3. according to the composition of claim 1, wherein B comprises the odd and even number carbon chain lengths.

4. according to the composition of claim 1, wherein the major portion of B is one definitely and contains the straight-chain alkyl part of 7-16 carbon atom and the part of wherein said destruction degree of crystallinity is selected from:

I) be connected in the side chain of B, it is selected from C1-C3 alkyl, C1-C3 alkoxyl group, hydroxyl and their mixture;

The part of ii) being interrupted the B structure, it is selected from ether, sulfone, siloxanes; With

Iii) their mixture.

5. according to the cleaning composition of claim 1, the degree of crystallinity destruction of wherein said alkylaryl sulfonate surfactants system to its sodium critical solubility temperature by the CST test determination is no more than 20 ℃ degree.

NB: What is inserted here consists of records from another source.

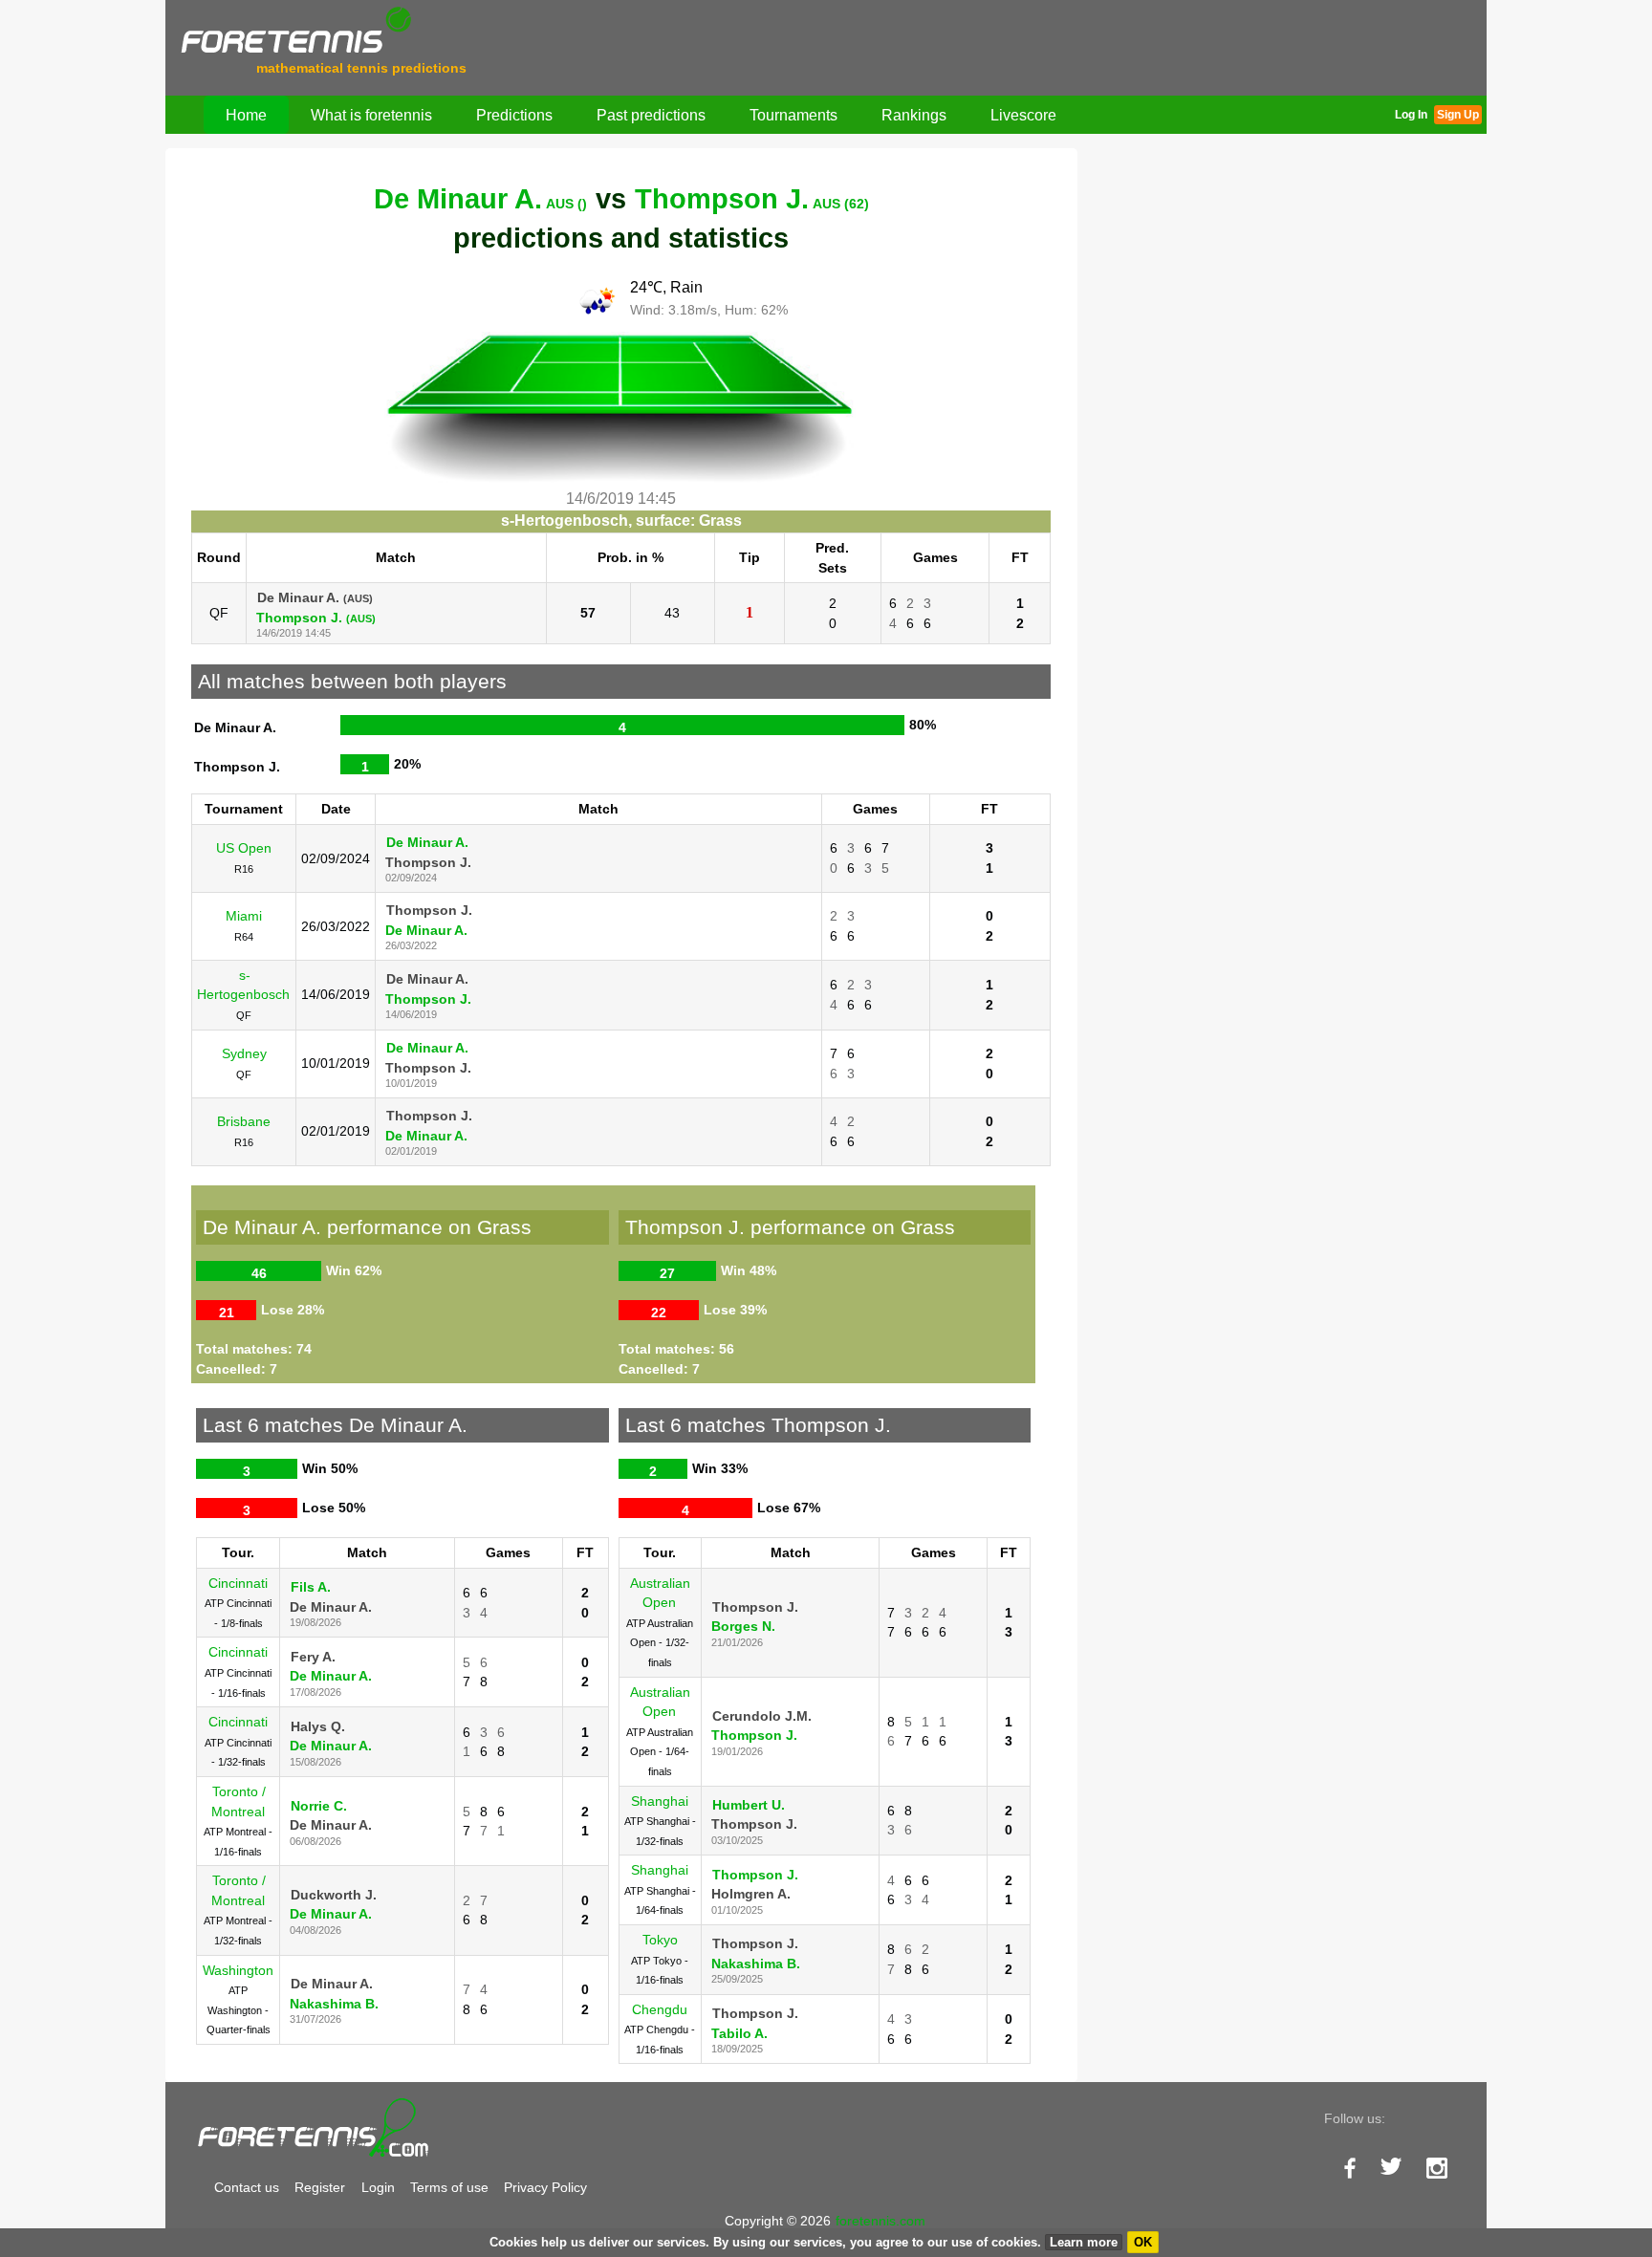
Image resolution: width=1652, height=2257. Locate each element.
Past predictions (651, 114)
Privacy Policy (545, 2187)
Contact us (246, 2187)
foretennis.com (880, 2220)
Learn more (1084, 2242)
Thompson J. (752, 199)
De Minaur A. (480, 199)
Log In (1411, 114)
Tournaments (793, 114)
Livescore (1023, 114)
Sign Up (1458, 114)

6. according to the cleaning composition of claim 1, the degree of crystallinity destruction of wherein said alkylaryl sulfonate surfactants system to its calcium critical solubility temperature by the CST test determination is no more than 80 ℃ degree.

7. according to the cleaning composition of claim 1, wherein the described biological degradation percentage ratio by improved SCAS test determination is at least 60%.